(Stored dataset items)
■ ■ ■ ■ ■ ■ ■

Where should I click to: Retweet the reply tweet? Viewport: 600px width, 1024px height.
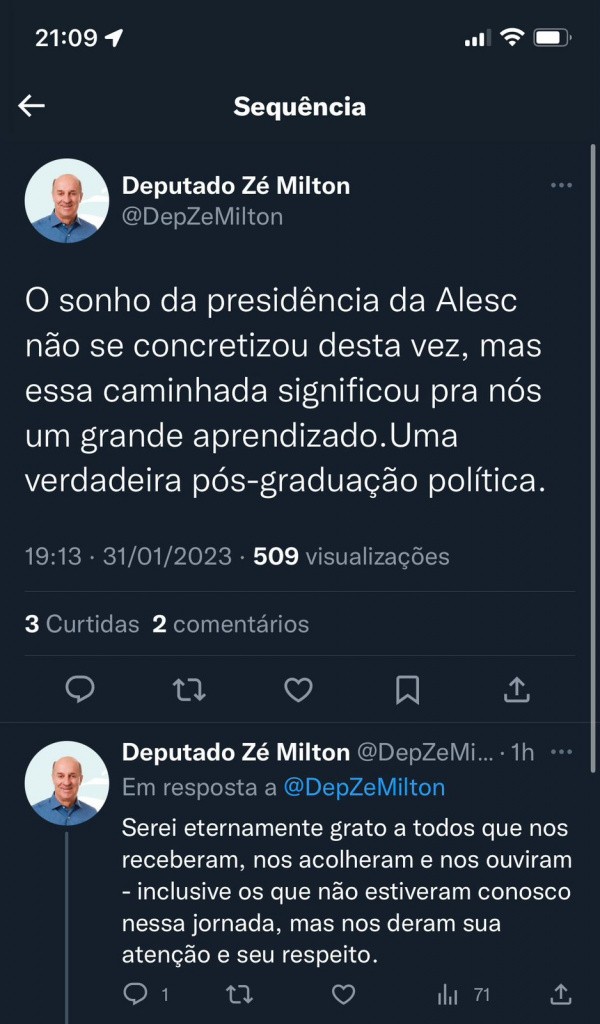[x=237, y=994]
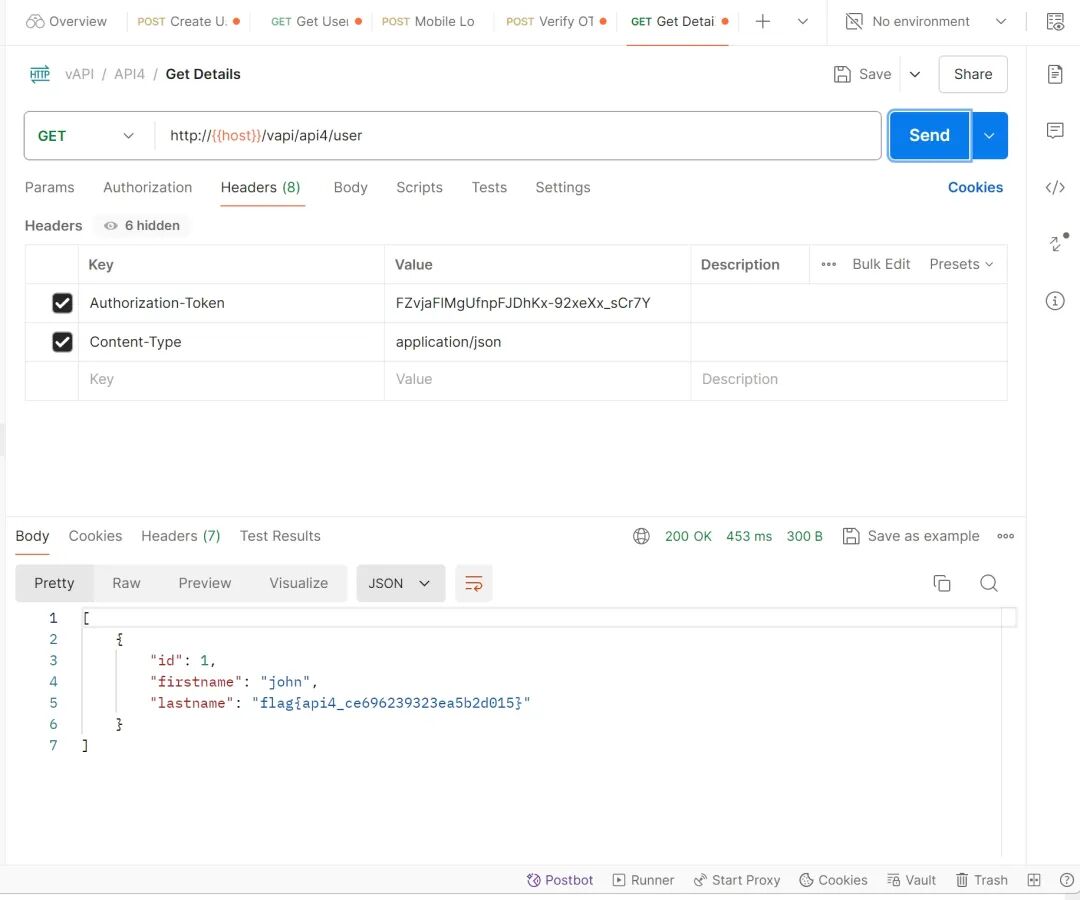Show the 6 hidden headers

142,226
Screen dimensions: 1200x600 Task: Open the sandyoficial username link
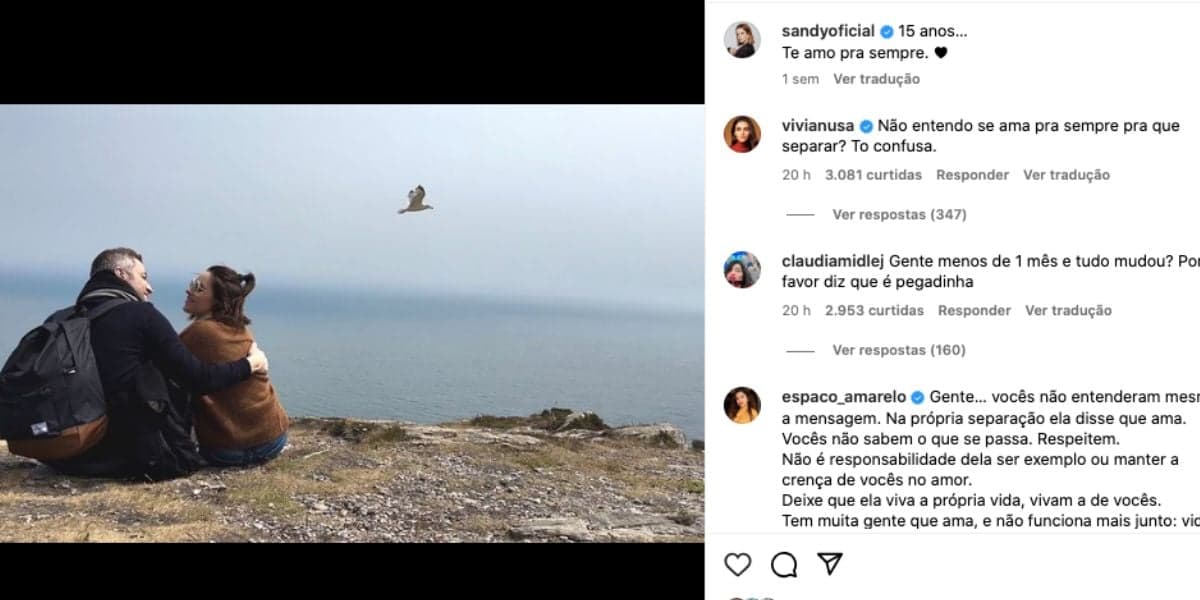tap(828, 31)
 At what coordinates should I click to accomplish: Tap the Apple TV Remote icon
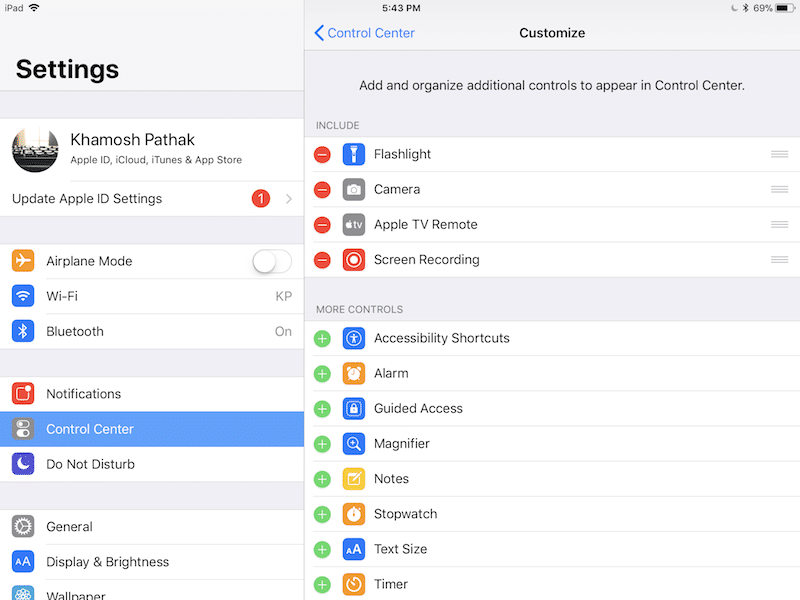[x=354, y=224]
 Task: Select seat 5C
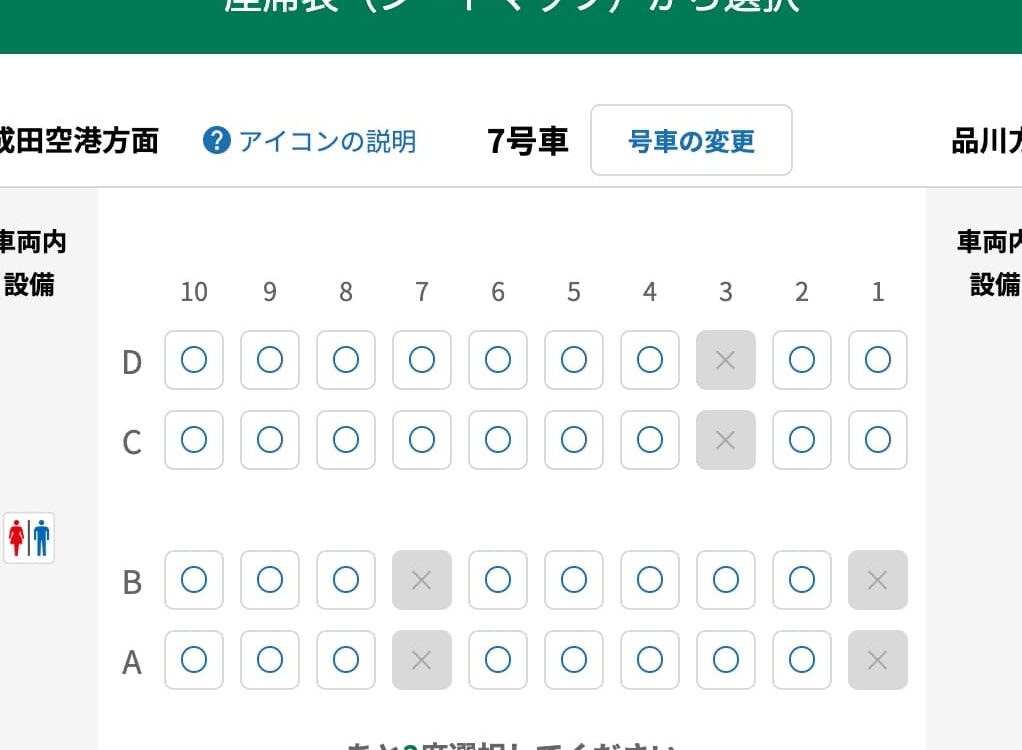coord(574,440)
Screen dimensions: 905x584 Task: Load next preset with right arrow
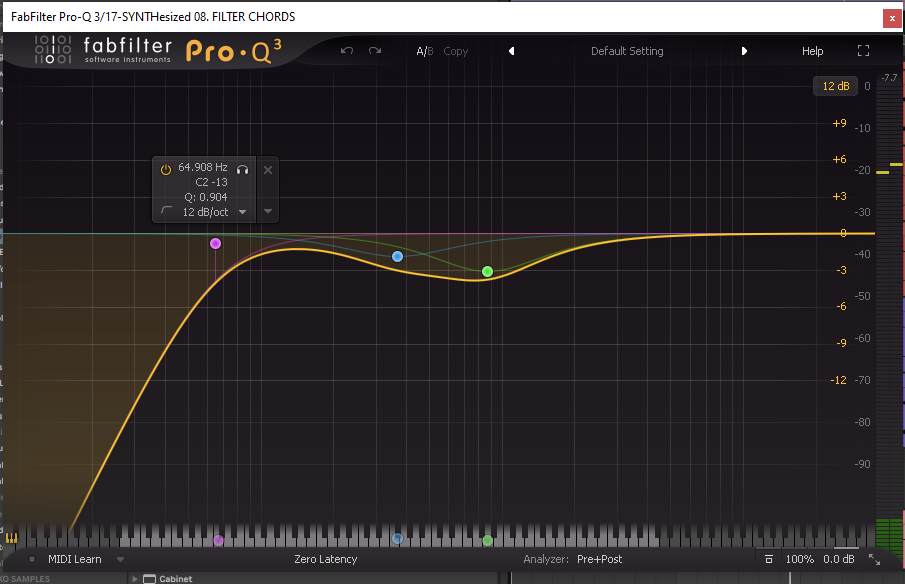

■ ■ ■ ■ ■ ■ ■

■ **About this task**: Please write every line above out exactly as given, except for any pictures.

■ **Reply to the exercise**:
Where should I click to: Retweet the reply tweet? Viewport: 600px width, 1024px height.
[x=237, y=994]
Show the 6 hidden headers

142,226
Screen dimensions: 1200x600 Task: Open the sandyoficial username link
tap(828, 31)
 At what coordinates should I click to accomplish: Tap the Apple TV Remote icon
[x=354, y=224]
 Task: Select seat 5C
coord(574,440)
Screen dimensions: 905x584 Task: Load next preset with right arrow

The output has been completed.